SPAC Material Adverse Effect definition
Examples of SPAC Material Adverse Effect in a sentence
There is no unsatisfied judgment or open injunction binding upon SPAC that would, individually or in the aggregate, reasonably be expected to have a SPAC Material Adverse Effect.
There is no Action pending, or, to the Knowledge of SPAC, threatened Action against SPAC, or, to the Knowledge of SPAC, any of its directors or officers (in their capacity as such) or otherwise affecting SPAC or its assets nor is any Order outstanding, against or involving SPAC, whether at law or in equity, before or by any Governmental Authority, which, in each case, would reasonably be expected to have a SPAC Material Adverse Effect.

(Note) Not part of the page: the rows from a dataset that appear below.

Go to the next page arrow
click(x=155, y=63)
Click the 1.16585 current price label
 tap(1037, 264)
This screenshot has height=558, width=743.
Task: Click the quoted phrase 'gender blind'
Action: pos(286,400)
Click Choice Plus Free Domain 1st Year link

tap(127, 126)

SPAC is not in violation of any term or provision of any Order to which it is party or by which it is bound which has had or would reasonably be expected to have, individually or in the aggregate, a SPAC Material Adverse Effect.
SPAC has reported to its insurers all claims and pending circumstances that would reasonably be expected to result in a claim, except where such failure to report such a claim would not be reasonably likely to have a SPAC Material Adverse Effect.
There has not been any Event that has had, or would reasonably be expected to have, individually or in the aggregate, a SPAC Material Adverse Effect.